**What you need to do**
In the excerpt on genetic studies of hypertension, what stimulus was used to probe the blood pressure response to environmental stress in twin pairs?

**Selected excerpt**
Content starts

Expression of CHGB may mark the action of still poorly characterized trans-quantitative trait loci influencing exocytotic sympathoadrenal activity [32, 33]. Like CHGA, CHGB may be differentially expressed in rodent models of genetic hypertension [29, 30] and acquired hypertension [34], further suggesting augmented sympathoadrenal activity in the pathogenesis of these syndromes. CHGB may thereby give rise to early, pathogenic “intermediate phenotypes” [35] for exploration of sympathoadrenal activity in human essential hypertension.

SCG2

The secretoneurin peptide derived from SCG2 (human SCG2165–187) stimulates migration and proliferation of vascular smooth muscle cells [21] and acts as an endothelial cytokine to promote angiogenesis and vasculogenesis [30, 36], providing a direct link to vascular development and remodeling and a potential model for its involvement in autonomic phenotypes.

Population Samples and Traits for Genetic Studies of Hypertension: Mechanism and Risk

Twin and Sibling Pairs

Applying a classic twin design in the search for trait-associated polymorphisms [37], multiple autonomic phenotypes were measured in twin pairs, permitting estimation of trait heritability and definition of effects of particular genetic variants on “intermediate” (early, pathogenic) phenotypes; simultaneous documentation of heritability and association lends internal validation to the approach. Twins in such allelic/haplotype association studies were self-identified as being of European (white) ancestry, to minimize effects of population stratification.

Blood Pressure Change During Cold Stress: Heritable “Intermediate” Phenotype of Hypertension

Because systemic hypertension may result from the cumulative effects of transient adverse blood pressure (BP) responses to environmental stress in genetically predisposed individuals [38], we probed the BP response to environmental stress, using cold as a systematic stimulus in a series of predominantly normotensive twin pairs. Stress BP increments were significantly heritable (h 2 = 32 ± 8%, P = 0.0003 for change in diastolic BP [DBP]; h 2 = 23 ± 9%, P = 0.0098 for change in systolic BP [SBP]), as estimated by twin pair variance components [39].

Population Sample With Extreme BP Values: A Statistically Powerful Sample for Association Studies of Hypertension

To pursue the genetic involvement in established essential hypertension, we developed a powerful resource in the form of a population-based sample consisting of individuals with extremely high and low BPs [40]. From a primary care practice sample of over 53,000 people, we ascertained more than 1,000 individuals from the upper and lower 5th percentiles of the population BP distribution, matched for age, gender, and ethnicity [41].

Content ends

**Dataset excerpt**
Content starts

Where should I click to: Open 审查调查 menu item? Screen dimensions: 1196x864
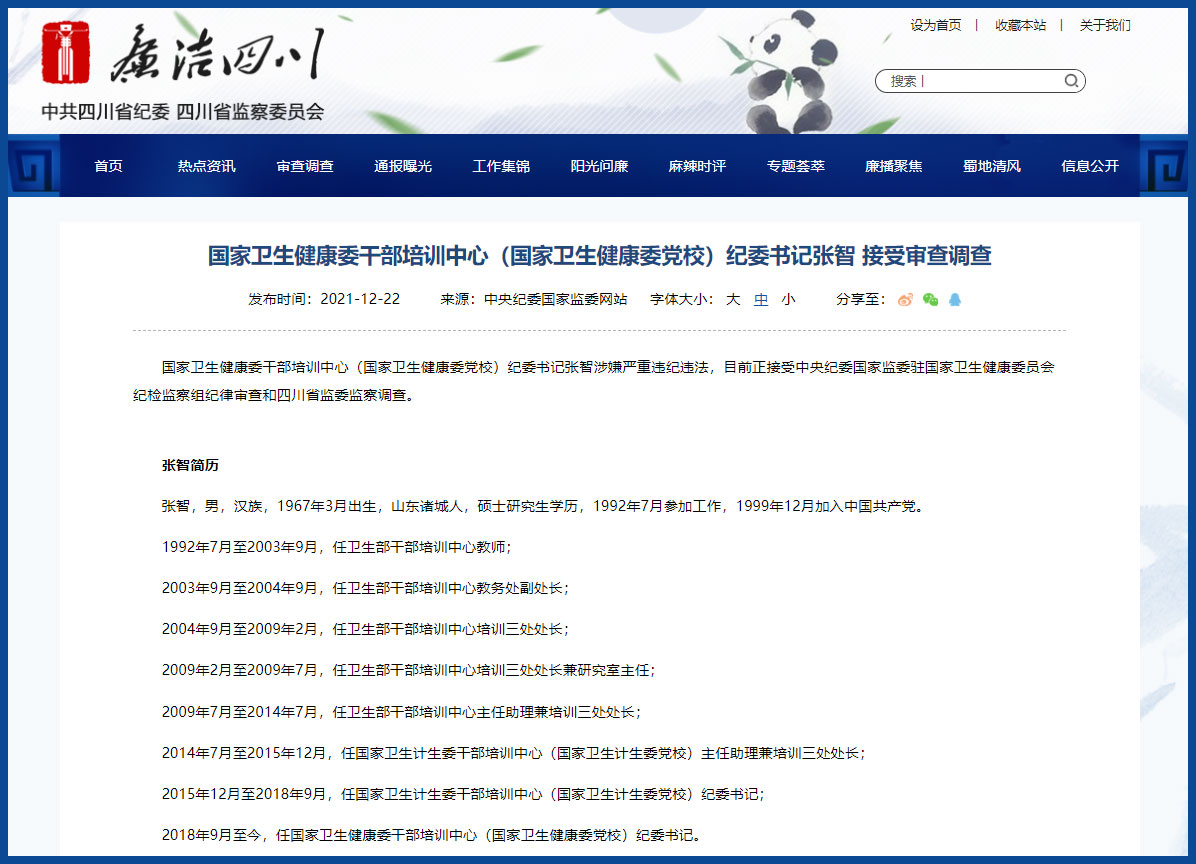click(x=305, y=166)
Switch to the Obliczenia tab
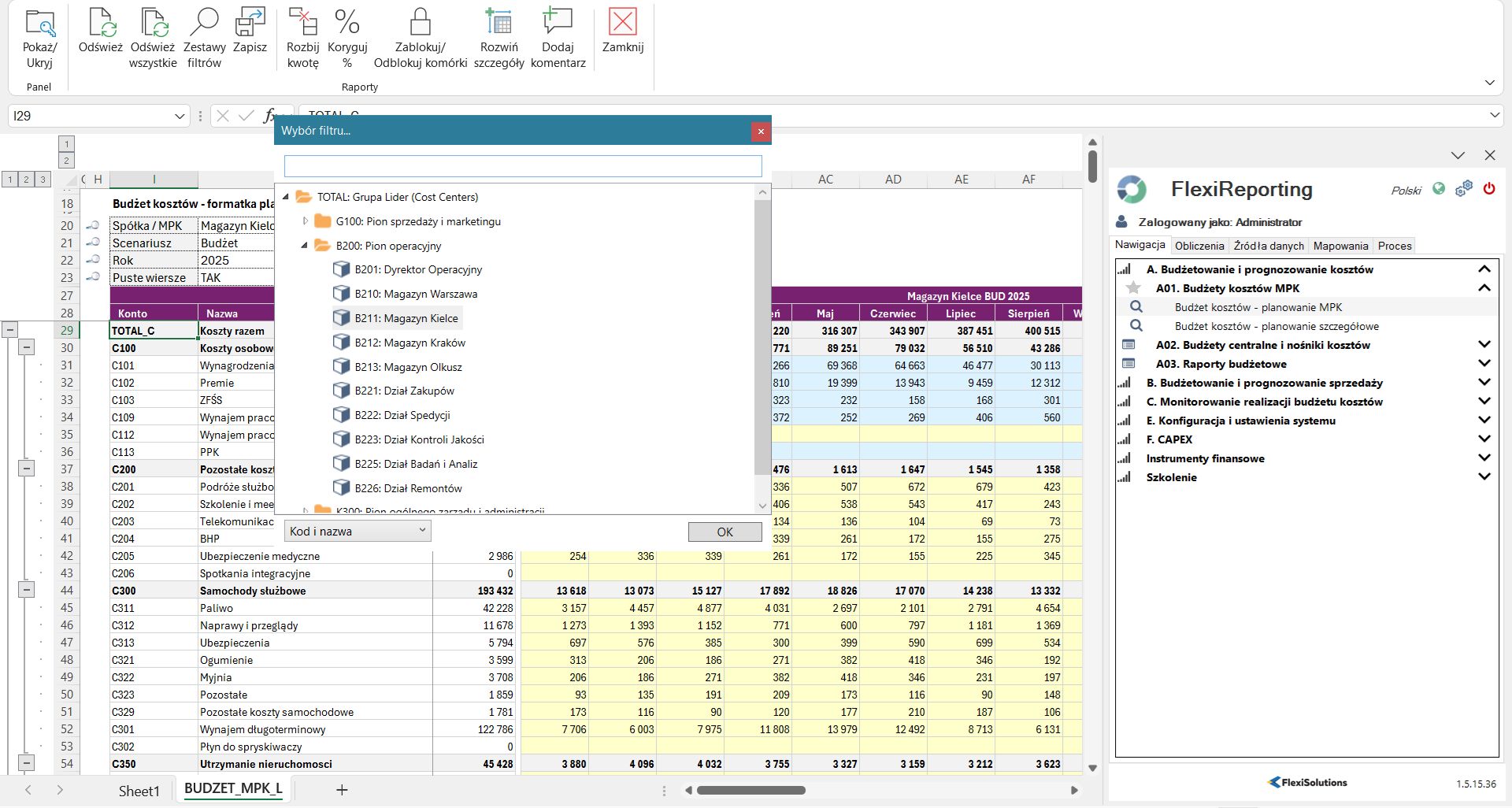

Content ends

**Answer**
Cold